De vordering betreffende de huurachterstand komt de kantonrechter vooralsnog niet onrechtmatig of ongegrond voor en behoort daarom te worden toegewezen.
5.5.
[eiser] vordert daarnaast vergoeding van buitengerechtelijke incassokosten. Het Besluit vergoeding voor buitengerechtelijke incassokosten (hierna: het Besluit) is van toepassing. De kantonrechter stelt vast dat [eiser] één keer een aanmaning heeft verzonden die voldoet aan de eisen van artikel 6:96 lid 6 van het Burgerlijk Wetboek (hierna: BW). In de verzonden aanmaning van 20 december 2023 is een lager bedrag aan incassokosten aangezegd dan het bedrag waarop het Besluit recht geeft en [eiser] nu van [gedaagde] vordert. Maar door deze afwijking is [gedaagde] niet in zijn belangen geschaad.

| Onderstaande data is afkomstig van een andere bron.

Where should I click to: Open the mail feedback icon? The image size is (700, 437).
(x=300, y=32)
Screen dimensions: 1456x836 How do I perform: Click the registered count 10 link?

De vergoeding wordt daarom toegewezen tot het in de aanmaning genoemde lagere bedrag van € 150,00.
5.6.
Uit het voorgaande volgt dat in totaal het volgende bedrag wordt toegewezen:
- hoofdsom
- rente tot en met 31 mei 2024

8.000,00
124,28
- buitengerechtelijke incassokosten
150,00
+
totaal
8.274,28
- betalingen
2.800,00
-/-
Totaal
5.474,28‬
5.7.
Omdat een lager bedrag aan incassokosten wordt toegewezen, is het restant van de hoofdsom nog € 5.474,28. De daarover gevorderde wettelijke rente is op grond van de wet eveneens toewijsbaar.
De vordering tot ontruiming
5.8.
De kantonrechter stelt vast dat sprake is van een huurachterstand van bijna zes maanden. Het tijdig betalen van de huur is één van de belangrijkste verplichtingen van de huurder. De huurachterstand vormt daarom een tekortkoming van [gedaagde] in de nakoming van de huurovereenkomst.
5.9.
Naar het voorlopig oordeel van de kantonrechter is, gelet op de omvang van de huurachterstand, sprake van een tekortkoming op die op zichzelf al de ontbinding en ontruiming rechtvaardigt. De kantonrechter oordeelt in kort geding dat het waarschijnlijk is dat in een bodemprocedure ontbinding van de huurovereenkomst met ontruiming zal worden bevolen. Er is voldoende zwaarwegend belang om daarop vooruit te lopen en de ontruiming te bevelen.
5.10.
[gedaagde] zal ook worden veroordeeld tot betaling van de huur van € 1.000,00 per maand vanaf 1 augustus 2024 tot aan de dag van ontruiming van de woning.
Proceskosten
5.11.
[gedaagde] is grotendeels in het ongelijk gesteld en moet daarom de proceskosten (inclusief nakosten) betalen. De proceskosten van [eiser] worden begroot op:
- kosten van de dagvaarding
137,39
- griffierecht
248,00
- salaris gemachtigde
543,00
- nakosten
135,00
(plus de kosten van betekening zoals vermeld in de beslissing)
Totaal
1.063,39

6.De beslissing

De kantonrechter
6.1.
veroordeelt [gedaagde] om binnen twee weken na betekening van dit vonnis de woning aan [adres] te ontruimen met alle daarin aanwezige personen en zaken, tenzij deze zaken van [eiser] zijn, en de sleutels af te geven aan [eiser],
6.2.
veroordeelt [gedaagde] om te betalen aan [eiser] een bedrag van € 5.474,28, te vermeerderen met de wettelijke rente als bedoeld in artikel 6:119 BW over dat bedrag, met ingang van 5 juli 2024, tot de dag van volledige betaling,
6.3.
veroordeelt [gedaagde] om te betalen aan [eiser] een bedrag van € 1.000,00 per maand wegens huur voor elke maand of gedeelte van een maand, gelegen tussen 1 augustus 2024 en de daadwerkelijke ontruiming, te vermeerderen met de wettelijke rente vanaf de respectieve vervaldatum van de onderliggende huurtermijnen tot de dag van betaling;
6.4.
veroordeelt [gedaagde] in de proceskosten van € 1.063,39, te betalen binnen veertien dagen na aanschrijving daartoe, te vermeerderen met de kosten van betekening als [gedaagde] niet tijdig aan de veroordelingen voldoet en het vonnis daarna wordt betekend,
6.5.
verklaart dit vonnis tot zover uitvoerbaar bij voorraad,
6.6.
wijst het meer of anders gevorderde af.
Dit vonnis is gewezen door mr. A.M. Koene en in het openbaar uitgesproken op 16 augustus 2024.